#### Material for this exercise:
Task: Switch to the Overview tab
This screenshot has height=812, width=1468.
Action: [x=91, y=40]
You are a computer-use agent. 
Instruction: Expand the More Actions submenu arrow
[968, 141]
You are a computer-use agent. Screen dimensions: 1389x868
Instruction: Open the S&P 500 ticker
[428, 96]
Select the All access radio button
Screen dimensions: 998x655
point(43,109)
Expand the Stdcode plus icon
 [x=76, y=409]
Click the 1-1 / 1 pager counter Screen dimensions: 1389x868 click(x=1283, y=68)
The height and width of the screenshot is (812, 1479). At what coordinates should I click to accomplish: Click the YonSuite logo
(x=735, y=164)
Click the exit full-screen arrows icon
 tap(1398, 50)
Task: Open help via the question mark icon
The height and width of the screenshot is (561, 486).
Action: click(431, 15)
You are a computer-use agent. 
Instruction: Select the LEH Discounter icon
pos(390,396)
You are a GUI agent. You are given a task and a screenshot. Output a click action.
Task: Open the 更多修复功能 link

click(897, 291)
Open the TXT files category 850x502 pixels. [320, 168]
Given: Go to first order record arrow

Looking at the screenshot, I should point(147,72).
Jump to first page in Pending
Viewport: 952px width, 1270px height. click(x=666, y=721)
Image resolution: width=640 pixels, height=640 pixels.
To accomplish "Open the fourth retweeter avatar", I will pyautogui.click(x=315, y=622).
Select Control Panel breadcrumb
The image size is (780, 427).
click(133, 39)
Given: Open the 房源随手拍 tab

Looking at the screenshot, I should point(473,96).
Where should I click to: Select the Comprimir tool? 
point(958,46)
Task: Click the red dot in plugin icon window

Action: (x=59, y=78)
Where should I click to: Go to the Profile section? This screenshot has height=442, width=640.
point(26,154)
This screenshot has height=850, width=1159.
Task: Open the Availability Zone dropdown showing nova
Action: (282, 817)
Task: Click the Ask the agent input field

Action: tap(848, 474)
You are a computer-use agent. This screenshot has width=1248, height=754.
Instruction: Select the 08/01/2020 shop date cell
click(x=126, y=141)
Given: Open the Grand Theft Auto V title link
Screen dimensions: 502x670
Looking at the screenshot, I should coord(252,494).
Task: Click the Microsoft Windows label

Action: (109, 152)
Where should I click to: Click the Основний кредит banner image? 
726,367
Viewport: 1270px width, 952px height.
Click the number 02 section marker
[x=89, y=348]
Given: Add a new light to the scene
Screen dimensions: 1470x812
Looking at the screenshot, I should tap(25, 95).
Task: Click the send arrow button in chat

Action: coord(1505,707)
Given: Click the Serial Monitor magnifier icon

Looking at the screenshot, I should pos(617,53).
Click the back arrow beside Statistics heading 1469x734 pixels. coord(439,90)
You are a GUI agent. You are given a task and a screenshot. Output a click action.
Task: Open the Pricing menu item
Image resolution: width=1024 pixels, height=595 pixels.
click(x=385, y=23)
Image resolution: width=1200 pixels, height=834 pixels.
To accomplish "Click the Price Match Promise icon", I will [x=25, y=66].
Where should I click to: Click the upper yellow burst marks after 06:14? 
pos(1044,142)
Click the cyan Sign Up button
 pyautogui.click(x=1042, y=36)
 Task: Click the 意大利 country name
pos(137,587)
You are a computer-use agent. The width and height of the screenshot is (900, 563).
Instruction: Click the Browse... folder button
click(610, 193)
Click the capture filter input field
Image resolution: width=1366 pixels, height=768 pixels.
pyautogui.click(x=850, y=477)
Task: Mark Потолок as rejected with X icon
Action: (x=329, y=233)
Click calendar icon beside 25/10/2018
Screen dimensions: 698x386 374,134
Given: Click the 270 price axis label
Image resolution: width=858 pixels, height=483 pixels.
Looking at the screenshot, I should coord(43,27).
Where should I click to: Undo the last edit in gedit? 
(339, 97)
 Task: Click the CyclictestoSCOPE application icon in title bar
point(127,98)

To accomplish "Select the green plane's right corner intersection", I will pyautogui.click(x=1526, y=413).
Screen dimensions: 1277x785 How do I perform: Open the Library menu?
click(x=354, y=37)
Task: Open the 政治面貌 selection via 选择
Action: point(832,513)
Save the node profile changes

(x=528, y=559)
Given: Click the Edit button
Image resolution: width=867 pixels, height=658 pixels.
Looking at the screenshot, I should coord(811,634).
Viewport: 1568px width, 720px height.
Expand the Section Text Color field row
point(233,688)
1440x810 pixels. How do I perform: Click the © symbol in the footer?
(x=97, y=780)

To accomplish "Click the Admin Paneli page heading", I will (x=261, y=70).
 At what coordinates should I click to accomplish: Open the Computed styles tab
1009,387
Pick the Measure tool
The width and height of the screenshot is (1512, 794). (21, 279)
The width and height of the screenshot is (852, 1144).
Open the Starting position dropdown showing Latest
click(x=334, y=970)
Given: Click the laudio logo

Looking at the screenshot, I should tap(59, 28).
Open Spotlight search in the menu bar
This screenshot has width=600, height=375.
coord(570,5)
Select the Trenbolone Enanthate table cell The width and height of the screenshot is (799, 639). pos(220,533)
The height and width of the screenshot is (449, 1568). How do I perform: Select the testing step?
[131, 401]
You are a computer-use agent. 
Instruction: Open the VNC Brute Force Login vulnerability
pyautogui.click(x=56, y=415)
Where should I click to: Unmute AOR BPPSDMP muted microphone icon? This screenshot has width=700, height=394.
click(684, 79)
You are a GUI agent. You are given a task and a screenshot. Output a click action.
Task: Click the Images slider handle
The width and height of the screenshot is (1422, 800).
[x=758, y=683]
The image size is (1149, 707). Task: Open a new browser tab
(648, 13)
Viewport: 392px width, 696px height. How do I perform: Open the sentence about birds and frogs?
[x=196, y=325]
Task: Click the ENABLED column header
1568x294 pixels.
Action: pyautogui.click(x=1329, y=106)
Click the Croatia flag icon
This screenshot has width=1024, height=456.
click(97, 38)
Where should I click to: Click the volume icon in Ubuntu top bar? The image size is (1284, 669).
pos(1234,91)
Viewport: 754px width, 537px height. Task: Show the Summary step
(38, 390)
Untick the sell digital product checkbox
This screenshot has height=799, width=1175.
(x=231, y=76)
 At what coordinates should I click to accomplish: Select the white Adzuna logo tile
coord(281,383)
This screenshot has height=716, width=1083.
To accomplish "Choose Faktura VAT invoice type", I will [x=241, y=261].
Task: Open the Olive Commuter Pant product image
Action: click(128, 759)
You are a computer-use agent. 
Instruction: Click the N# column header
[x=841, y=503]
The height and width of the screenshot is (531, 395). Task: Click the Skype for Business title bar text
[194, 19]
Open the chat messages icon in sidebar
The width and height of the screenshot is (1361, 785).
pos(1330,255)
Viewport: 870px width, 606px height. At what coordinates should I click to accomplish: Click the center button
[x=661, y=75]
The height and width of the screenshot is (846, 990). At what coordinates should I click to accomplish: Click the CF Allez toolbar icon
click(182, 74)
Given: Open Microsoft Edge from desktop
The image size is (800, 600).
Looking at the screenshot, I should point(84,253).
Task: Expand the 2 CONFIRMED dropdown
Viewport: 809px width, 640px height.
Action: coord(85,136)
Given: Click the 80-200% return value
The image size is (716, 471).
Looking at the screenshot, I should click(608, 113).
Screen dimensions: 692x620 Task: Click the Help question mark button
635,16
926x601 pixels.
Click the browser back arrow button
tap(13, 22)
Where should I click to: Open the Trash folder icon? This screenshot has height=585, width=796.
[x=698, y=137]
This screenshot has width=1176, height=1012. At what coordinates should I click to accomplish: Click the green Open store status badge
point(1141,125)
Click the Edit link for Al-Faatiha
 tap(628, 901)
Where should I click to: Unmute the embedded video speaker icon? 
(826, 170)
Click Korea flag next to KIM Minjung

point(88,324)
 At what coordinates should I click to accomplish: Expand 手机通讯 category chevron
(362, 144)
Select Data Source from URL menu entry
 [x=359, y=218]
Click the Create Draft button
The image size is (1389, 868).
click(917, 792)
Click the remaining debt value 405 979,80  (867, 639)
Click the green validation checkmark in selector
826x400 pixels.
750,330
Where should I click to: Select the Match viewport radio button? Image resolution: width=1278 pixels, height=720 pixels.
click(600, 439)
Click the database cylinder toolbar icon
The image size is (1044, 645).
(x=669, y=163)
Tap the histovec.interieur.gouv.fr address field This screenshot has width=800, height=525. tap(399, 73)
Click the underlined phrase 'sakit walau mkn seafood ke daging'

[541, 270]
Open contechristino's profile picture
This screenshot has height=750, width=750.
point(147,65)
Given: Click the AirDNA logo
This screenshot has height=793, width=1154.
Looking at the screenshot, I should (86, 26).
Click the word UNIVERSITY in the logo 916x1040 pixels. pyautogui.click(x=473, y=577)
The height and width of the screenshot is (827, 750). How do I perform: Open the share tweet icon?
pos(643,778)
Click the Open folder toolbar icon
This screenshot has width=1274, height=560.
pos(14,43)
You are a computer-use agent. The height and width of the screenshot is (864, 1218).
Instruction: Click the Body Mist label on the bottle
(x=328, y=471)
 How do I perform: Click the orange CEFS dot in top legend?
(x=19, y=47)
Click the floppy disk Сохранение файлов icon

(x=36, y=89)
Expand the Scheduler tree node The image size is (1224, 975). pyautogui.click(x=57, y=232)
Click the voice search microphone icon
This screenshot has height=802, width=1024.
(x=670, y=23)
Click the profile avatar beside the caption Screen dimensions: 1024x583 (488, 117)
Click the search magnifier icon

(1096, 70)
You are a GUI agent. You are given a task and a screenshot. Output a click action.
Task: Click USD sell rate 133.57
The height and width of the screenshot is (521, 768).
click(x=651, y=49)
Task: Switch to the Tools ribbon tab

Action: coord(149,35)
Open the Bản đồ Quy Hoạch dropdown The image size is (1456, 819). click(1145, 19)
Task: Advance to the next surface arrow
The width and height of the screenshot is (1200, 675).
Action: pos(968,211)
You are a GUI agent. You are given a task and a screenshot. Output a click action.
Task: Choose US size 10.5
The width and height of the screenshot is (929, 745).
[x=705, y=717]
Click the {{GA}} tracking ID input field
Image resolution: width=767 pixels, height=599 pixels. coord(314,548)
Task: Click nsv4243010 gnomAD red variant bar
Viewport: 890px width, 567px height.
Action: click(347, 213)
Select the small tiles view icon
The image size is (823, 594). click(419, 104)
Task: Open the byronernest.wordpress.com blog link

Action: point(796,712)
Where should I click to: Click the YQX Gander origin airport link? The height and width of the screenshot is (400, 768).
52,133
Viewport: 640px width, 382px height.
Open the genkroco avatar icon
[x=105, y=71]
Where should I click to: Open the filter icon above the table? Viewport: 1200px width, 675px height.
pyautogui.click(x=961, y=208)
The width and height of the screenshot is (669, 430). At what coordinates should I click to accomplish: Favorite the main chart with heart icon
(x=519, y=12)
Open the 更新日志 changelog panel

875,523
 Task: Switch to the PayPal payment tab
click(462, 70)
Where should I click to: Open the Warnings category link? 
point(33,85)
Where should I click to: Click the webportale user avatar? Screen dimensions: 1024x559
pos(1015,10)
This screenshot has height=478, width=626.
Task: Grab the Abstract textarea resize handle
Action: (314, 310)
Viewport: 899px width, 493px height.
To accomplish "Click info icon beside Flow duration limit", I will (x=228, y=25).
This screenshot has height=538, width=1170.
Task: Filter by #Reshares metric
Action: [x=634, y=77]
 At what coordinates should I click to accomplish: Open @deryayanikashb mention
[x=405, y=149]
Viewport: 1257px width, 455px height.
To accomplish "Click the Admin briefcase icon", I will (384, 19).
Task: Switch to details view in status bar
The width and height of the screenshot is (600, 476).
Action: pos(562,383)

#### Work instruction:
Of the entries listed above, reproduce only the lines starting at the line containing "Given: Click the laudio logo" and ending at the line containing "Click the Croatia flag icon". Include both, exactly as they stand.

#### Result for this task:
Given: Click the laudio logo

Looking at the screenshot, I should tap(59, 28).
Open Spotlight search in the menu bar
This screenshot has width=600, height=375.
coord(570,5)
Select the Trenbolone Enanthate table cell The width and height of the screenshot is (799, 639). pos(220,533)
The height and width of the screenshot is (449, 1568). How do I perform: Select the testing step?
[131, 401]
You are a computer-use agent. 
Instruction: Open the VNC Brute Force Login vulnerability
pyautogui.click(x=56, y=415)
Where should I click to: Unmute AOR BPPSDMP muted microphone icon? This screenshot has width=700, height=394.
click(684, 79)
You are a GUI agent. You are given a task and a screenshot. Output a click action.
Task: Click the Images slider handle
The width and height of the screenshot is (1422, 800).
[x=758, y=683]
The image size is (1149, 707). Task: Open a new browser tab
(648, 13)
Viewport: 392px width, 696px height. How do I perform: Open the sentence about birds and frogs?
[x=196, y=325]
Task: Click the ENABLED column header
1568x294 pixels.
Action: pyautogui.click(x=1329, y=106)
Click the Croatia flag icon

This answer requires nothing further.